____ Passage provided
Twenty Two People Arrested In Multi-State Drug Bust In Pennsylvania
When a story begins with the words “Democrat county commissioner arrested in massive drug bust,” you don’t expect the next sentence to involve ghost guns, crypto accounts, and THC labs straight out of Breaking Bad. But here we are — in Lehigh County, Pennsylvania — where local politics just collided with a three-year, multi-state criminal investigation that reads like a Hollywood screenplay.
Last Friday, Lehigh County District Attorney Gavin Holihan stood at the podium and dropped a bombshell: 22 individuals had been arrested in connection to a sprawling drug conspiracy that stretched from Pennsylvania to Illinois, New York, Wisconsin, and beyond. Among those in handcuffs? Zachary Cole-Borghi, a sitting Lehigh County Commissioner and open records officer at Bethlehem City Hall.
According to charges, Cole-Borghi was found with a pound of marijuana and was charged with possession with intent to deliver. The arrest took place at City Hall — the very building where he was entrusted with public transparency. That irony is hard to miss.
While the charges against Cole-Borghi may seem modest compared to the scope of the overall bust, he’s just one thread in a massive, tangled web. Authorities seized over 2,000 pounds of marijuana, liquid cocaine, MDMA pills, ghost guns, and even crypto accounts linked to the operation. Two clandestine labs were discovered and dismantled, producing illegal THC products with industrial efficiency.
District Attorney Holihan laid it out clearly:
“This was a wide-ranging, multi-jurisdictional investigation... warrants in multiple counties in Pennsylvania, New Jersey, New York, and beyond.”
________
____ Recorded information
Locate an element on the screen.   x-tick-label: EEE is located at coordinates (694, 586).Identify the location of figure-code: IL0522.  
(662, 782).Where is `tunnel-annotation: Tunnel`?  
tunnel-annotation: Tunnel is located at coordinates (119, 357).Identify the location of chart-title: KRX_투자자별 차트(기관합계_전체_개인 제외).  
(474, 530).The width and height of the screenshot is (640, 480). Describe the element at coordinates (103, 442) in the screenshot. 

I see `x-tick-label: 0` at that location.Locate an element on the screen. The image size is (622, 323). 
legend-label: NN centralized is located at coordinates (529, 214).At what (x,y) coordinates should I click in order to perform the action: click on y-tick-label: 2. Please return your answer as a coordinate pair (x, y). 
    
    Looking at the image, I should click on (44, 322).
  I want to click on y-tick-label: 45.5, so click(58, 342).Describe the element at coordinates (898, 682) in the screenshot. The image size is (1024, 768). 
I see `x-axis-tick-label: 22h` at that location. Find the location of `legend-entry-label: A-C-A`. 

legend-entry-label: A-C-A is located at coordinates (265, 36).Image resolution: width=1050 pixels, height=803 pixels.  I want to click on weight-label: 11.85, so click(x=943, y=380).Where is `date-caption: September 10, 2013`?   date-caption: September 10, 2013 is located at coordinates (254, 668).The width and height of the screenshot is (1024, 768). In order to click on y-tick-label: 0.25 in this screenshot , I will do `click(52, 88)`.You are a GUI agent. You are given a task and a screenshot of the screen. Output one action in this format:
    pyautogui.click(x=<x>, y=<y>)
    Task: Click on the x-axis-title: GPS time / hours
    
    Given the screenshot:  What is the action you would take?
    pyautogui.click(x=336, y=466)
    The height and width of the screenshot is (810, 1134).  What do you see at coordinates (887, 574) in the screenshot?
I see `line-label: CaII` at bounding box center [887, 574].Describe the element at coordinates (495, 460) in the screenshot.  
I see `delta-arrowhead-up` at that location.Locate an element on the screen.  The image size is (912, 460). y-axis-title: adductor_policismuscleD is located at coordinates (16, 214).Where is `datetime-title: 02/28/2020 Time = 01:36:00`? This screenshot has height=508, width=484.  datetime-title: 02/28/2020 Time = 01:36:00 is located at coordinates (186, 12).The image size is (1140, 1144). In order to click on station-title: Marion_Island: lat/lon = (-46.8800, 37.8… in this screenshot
________
**What you need to do**: Reproduce the portion of the article on the Lehigh County drug bust that starts with "While the charges" and continues through "with industrial efficiency.", keeping every word and punctuation mark unchanged.

**The answer**:
While the charges against Cole-Borghi may seem modest compared to the scope of the overall bust, he’s just one thread in a massive, tangled web. Authorities seized over 2,000 pounds of marijuana, liquid cocaine, MDMA pills, ghost guns, and even crypto accounts linked to the operation. Two clandestine labs were discovered and dismantled, producing illegal THC products with industrial efficiency.